Installation Command

Official Documentation

Terraform

1.5.x or earlier

curl "https://releases.hashicorp.com/terraform/1.5.2/terraform_1.5.2_linux_amd64.zip" -o terraform.zip && unzip terraform.zip && sudo mv terraform /usr/local/bin/ && rm terraform.zip

Terragrunt

0.48 or later

curl -OL https://github.com/gruntwork-io/terragrunt/releases/download/v0.49.0/terragrunt_linux_amd64 && sudo mv terragrunt_linux_amd64 /usr/local/bin/terragrunt && sudo chmod +x /usr/local/bin/terragrunt

Helm

3.10.2 or later

curl https://get.helm.sh/helm-v3.10.2-linux-amd64.tar.gz -o helm.tar.gz && tar -zxvf helm.tar.gz && sudo mv linux-amd64/helm /usr/local/bin/

AWS CLI

2.10 or later

curl "https://awscli.amazonaws.com/awscli-exe-linux-x86_64.zip" -o "awscliv2.zip" && unzip awscliv2.zip && sudo ./aws/install



Installation Steps

1. Clone the Obsrv Repository

Start by cloning the Obsrv automation repository and checkout to either latest release tag or master.

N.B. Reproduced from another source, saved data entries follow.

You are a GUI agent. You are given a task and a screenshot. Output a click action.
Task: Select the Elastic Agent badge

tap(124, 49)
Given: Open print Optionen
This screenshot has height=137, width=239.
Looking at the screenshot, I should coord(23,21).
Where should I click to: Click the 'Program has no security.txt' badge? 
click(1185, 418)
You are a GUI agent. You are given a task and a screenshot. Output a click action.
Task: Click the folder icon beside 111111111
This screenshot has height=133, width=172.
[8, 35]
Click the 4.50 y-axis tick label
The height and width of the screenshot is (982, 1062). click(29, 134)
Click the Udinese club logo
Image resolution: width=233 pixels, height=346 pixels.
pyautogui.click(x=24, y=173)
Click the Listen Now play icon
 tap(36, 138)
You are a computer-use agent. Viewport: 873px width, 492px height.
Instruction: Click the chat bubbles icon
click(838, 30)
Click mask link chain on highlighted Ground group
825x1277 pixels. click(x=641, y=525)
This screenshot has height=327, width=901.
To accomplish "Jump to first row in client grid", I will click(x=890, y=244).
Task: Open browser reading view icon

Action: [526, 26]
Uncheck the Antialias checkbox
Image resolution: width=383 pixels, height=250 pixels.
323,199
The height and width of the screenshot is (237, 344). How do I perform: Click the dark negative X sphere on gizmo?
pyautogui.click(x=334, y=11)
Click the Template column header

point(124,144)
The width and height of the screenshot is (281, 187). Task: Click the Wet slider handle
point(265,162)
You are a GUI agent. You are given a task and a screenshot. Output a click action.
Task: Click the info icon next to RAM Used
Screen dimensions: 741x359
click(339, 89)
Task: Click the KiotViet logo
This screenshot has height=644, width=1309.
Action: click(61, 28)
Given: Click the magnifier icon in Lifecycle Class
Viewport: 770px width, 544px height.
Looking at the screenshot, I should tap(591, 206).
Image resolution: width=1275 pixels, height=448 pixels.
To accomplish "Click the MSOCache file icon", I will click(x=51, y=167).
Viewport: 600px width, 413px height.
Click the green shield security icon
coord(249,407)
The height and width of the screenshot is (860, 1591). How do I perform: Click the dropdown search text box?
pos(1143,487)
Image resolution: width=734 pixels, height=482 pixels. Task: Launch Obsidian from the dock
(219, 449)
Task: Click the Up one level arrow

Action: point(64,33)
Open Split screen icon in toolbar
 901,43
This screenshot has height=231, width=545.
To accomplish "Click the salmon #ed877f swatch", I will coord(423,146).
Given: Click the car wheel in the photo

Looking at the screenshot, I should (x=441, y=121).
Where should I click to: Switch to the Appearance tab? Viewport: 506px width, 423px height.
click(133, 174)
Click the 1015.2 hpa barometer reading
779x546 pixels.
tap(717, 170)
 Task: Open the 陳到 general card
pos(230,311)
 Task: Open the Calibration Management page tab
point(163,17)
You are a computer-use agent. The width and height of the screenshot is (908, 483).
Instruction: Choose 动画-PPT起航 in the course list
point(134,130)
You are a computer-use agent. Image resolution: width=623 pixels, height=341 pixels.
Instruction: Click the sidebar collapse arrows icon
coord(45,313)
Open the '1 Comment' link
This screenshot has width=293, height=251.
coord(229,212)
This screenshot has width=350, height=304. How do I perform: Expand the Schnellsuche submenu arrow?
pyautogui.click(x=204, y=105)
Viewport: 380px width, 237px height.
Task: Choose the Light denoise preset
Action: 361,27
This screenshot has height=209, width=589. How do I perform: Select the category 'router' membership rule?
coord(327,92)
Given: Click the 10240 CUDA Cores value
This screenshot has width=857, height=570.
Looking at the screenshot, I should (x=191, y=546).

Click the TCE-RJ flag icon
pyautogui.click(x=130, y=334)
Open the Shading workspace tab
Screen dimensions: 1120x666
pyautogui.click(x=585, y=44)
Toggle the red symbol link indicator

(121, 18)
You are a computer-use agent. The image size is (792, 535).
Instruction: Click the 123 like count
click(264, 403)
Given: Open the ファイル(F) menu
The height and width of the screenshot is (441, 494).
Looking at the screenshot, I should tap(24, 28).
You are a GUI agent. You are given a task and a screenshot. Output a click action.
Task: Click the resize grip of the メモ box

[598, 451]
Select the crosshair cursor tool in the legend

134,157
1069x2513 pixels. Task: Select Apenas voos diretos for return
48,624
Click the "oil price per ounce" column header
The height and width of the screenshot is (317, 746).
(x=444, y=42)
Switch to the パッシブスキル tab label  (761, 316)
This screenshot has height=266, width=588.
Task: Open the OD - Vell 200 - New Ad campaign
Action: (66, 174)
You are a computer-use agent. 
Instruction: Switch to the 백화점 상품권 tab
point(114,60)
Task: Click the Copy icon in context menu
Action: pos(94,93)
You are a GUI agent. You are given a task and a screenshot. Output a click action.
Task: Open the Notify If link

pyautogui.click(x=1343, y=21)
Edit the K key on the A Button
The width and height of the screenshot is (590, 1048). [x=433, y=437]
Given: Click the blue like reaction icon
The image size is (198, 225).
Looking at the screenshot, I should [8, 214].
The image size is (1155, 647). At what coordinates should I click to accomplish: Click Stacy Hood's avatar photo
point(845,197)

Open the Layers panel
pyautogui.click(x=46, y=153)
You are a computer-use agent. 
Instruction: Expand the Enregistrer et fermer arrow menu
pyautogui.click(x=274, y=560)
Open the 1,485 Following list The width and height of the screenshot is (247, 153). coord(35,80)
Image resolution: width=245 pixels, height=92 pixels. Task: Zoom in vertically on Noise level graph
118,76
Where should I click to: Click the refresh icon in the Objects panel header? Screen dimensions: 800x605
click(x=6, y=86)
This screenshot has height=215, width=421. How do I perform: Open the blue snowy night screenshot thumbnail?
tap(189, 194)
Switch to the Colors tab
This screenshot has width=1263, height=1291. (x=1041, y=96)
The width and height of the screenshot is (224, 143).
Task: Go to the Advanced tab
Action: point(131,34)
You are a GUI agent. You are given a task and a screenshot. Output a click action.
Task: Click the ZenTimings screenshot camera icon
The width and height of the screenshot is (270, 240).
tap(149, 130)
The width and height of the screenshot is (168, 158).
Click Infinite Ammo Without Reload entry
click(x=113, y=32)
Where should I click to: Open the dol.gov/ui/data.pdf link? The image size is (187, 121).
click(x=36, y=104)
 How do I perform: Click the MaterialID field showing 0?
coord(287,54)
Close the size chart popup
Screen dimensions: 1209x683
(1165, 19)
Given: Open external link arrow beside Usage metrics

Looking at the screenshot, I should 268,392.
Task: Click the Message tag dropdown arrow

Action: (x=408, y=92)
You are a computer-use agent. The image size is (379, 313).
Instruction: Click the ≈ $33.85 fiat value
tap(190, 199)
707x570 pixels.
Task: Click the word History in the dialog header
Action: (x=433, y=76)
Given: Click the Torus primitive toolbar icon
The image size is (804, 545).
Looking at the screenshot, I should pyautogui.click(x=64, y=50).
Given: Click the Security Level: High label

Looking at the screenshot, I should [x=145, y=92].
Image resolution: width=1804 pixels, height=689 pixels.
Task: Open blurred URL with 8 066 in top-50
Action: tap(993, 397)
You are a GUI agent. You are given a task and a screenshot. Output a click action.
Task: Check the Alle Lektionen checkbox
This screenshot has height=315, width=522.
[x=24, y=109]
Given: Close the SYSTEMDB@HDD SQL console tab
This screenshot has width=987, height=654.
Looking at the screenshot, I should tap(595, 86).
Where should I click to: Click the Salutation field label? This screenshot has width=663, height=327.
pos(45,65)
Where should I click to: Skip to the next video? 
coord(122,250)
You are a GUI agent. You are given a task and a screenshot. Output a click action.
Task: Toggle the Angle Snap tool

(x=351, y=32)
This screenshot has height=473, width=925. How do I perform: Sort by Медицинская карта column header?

git clone https://github.com/Sunbird-Obsrv/obsrv-automation.git

2. Configure the Kubernetes Cluster

By executing the following commands which will bring up the kubernetes cluster in the AWS environment of configured region.

  1. Navigate to the Configuration Directory:

    cd ./obsrv-automation/terraform/aws/vars
  2. Update Configuration Files:

    • Open cluster_overides.tf and modify the configuration values to match your environment.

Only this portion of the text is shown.